On the daily chart below, we can see that the USDJPY pair has been steadily rising since the University of Michigan report showed a big jump in consumers’ long-term inflation expectations.
This was accompanied by several strong economic data in the United States which caused the market to rethink the future trajectory of its interest rates. Price is now trying to break above the resistance at 138.16. This level is the top of the ascending triangle defined by the uptrend line where the price last bounced. The upside target would be the handle at 142.00.
The Fed, while hinting at a pause in June, left the door open for another hike if the data suggested it. Well, the data did. Yesterday we had good US PMI’s with the manufacturing side contracting, but the services side showing a huge beat.

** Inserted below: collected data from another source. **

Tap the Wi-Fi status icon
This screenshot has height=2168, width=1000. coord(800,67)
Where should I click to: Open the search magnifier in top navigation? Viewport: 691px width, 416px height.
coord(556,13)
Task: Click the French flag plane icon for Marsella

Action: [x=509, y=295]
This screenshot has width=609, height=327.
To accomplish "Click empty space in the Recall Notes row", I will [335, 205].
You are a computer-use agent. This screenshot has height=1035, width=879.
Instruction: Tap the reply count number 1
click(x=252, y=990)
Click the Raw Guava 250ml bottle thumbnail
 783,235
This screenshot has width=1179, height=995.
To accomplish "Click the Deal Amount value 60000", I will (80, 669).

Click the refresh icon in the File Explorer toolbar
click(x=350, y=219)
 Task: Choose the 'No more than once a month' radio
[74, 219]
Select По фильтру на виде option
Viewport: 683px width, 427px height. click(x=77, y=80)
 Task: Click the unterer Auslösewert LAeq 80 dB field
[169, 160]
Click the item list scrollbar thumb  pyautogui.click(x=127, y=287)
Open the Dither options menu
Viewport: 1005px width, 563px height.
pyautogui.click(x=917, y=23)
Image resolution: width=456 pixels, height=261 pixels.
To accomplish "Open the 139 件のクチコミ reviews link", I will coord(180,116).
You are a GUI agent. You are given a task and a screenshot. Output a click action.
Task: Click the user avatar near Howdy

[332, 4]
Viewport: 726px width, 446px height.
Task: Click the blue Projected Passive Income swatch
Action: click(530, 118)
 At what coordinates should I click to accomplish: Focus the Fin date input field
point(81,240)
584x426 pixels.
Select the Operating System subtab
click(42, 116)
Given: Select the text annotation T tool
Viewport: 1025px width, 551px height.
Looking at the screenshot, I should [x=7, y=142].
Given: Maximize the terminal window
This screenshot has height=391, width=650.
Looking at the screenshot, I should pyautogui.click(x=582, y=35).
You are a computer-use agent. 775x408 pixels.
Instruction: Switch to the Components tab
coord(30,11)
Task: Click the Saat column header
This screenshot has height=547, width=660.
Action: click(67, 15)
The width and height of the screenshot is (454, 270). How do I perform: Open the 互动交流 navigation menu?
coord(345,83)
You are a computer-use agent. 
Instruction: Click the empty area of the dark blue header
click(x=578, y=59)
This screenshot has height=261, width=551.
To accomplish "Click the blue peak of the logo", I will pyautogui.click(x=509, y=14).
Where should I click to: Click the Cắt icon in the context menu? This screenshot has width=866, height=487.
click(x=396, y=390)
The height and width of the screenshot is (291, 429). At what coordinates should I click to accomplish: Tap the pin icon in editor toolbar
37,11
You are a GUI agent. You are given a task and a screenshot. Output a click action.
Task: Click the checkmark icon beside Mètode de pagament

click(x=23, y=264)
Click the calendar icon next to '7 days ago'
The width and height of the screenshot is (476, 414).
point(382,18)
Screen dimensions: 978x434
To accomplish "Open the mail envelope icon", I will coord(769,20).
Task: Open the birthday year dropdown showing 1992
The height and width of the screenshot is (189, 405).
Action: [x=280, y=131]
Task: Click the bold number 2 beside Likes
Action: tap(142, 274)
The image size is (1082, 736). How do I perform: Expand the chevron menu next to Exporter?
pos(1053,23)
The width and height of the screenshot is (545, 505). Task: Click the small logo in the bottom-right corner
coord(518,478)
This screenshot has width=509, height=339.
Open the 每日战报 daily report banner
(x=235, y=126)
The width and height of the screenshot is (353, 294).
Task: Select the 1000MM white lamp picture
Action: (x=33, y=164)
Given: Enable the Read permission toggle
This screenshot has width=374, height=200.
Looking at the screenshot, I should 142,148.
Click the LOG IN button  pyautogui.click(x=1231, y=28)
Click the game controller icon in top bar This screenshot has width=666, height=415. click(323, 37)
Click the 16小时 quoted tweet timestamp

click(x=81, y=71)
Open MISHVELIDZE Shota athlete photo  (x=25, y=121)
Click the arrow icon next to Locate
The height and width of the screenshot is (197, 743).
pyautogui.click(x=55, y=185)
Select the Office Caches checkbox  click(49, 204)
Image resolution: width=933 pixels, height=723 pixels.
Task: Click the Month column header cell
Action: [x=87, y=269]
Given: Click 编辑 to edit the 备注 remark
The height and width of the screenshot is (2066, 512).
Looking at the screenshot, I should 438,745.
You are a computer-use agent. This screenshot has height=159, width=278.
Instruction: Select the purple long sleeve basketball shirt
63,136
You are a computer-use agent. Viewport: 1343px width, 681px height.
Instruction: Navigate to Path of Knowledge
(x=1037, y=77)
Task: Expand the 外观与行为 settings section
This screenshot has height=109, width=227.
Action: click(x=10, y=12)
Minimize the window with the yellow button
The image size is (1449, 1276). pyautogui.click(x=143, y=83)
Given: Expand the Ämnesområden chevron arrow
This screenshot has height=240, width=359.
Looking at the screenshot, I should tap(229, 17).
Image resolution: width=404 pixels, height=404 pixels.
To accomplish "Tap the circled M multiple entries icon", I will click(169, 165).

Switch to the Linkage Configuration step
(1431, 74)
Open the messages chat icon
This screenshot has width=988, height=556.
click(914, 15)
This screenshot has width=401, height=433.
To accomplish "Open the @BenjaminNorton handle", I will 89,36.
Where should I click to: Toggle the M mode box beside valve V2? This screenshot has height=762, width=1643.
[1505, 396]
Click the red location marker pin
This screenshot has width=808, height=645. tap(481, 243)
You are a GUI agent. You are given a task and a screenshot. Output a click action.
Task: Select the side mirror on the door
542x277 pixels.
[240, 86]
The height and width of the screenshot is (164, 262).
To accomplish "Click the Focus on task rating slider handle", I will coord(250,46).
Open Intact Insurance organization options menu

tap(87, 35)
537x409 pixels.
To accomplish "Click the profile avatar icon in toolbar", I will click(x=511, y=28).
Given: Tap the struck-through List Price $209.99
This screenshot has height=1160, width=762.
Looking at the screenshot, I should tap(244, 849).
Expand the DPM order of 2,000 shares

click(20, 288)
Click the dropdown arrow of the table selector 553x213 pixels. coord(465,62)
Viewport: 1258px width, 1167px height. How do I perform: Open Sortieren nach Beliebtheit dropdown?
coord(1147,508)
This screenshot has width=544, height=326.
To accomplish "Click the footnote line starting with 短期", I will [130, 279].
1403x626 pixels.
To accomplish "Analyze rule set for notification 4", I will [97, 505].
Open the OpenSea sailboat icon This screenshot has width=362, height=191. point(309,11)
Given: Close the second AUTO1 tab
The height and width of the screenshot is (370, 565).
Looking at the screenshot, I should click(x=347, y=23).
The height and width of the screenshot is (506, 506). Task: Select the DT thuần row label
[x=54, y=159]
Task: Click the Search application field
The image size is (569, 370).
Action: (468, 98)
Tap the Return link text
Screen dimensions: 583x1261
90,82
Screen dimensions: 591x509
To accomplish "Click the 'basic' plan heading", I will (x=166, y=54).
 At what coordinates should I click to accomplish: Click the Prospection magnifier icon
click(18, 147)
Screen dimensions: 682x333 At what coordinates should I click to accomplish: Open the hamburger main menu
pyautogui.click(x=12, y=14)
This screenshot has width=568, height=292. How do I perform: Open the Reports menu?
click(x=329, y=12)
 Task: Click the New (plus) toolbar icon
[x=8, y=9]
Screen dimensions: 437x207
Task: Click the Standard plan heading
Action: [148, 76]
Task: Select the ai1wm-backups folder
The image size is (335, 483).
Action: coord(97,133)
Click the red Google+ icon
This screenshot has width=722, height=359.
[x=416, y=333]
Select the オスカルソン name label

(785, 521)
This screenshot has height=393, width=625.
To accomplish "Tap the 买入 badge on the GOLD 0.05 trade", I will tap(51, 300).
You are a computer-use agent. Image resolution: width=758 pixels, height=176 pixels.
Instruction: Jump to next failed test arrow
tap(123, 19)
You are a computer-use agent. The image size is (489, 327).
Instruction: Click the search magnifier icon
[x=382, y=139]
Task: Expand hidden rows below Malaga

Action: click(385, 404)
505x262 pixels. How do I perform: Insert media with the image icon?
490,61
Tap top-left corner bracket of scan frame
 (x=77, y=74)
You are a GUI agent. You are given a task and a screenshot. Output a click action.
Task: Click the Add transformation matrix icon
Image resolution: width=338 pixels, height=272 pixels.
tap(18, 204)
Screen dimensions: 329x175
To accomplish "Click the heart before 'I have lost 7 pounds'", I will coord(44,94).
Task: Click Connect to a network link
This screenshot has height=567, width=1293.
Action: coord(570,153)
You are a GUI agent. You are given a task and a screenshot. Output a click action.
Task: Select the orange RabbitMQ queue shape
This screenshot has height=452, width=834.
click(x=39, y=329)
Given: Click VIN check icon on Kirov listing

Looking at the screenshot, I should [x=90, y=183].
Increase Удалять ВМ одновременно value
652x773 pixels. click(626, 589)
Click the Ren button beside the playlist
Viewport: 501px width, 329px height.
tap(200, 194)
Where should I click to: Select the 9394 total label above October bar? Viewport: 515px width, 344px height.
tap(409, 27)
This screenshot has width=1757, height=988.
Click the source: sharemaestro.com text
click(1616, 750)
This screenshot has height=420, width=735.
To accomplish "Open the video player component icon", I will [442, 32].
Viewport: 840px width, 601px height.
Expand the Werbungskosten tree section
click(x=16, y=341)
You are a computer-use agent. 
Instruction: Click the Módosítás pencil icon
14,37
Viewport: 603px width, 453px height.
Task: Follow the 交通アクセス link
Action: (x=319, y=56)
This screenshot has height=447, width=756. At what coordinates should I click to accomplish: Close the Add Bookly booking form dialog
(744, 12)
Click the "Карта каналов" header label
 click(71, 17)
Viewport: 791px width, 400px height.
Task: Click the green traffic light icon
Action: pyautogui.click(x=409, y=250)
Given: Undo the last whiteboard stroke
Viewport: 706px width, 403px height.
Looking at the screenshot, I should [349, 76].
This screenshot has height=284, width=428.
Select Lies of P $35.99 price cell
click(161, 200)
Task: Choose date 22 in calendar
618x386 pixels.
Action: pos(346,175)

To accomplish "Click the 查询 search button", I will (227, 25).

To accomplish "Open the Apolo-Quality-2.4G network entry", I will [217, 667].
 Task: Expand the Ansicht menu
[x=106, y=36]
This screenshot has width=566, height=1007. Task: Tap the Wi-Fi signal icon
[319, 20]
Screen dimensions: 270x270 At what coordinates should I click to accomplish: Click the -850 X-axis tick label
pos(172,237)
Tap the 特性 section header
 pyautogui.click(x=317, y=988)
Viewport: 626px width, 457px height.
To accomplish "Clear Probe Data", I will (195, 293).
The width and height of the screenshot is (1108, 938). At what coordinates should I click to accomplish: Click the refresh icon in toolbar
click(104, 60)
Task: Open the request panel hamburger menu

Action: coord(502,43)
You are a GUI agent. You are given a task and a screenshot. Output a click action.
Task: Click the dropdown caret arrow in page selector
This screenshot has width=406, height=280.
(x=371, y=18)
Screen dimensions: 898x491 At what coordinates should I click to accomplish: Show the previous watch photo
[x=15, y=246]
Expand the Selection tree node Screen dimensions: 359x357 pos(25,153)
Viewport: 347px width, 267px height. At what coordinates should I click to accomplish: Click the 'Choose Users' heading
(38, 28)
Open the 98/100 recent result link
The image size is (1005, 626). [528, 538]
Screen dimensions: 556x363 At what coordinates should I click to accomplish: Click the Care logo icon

The services sector currently accounts for 80% of the US economy, which could keep underlying inflation much higher than the Fed would like and thus force it to do more.
On the 4-hour chart below, we can see that the red long-period moving average is acting as dynamic support for the USD/JPY rally. This morning, price rebounded from 138.16 resistance which may now turn into support as searing UK CPI data rippled through financial markets. Of course, if inflation stays above central banks’ targets, they will be forced to do more to bring it down, but the longer it stays high, the harder it will be to bring it down later.
On the 1 hour chart below we can see that we have a mini range between 138.16 support and 138.72 resistance. This pattern also looks like an ascending triangle, so a break above the high should lead to more upside and that’s what the buyers are looking forward to.
On the other hand, sellers will need a break below the 138.16 level and the 137.44 low to start looking for a bigger downside correction with the trendline being the target. This scenario seems unlikely at the moment unless we start to see deteriorating economic data, especially with the NFP and CPI next month.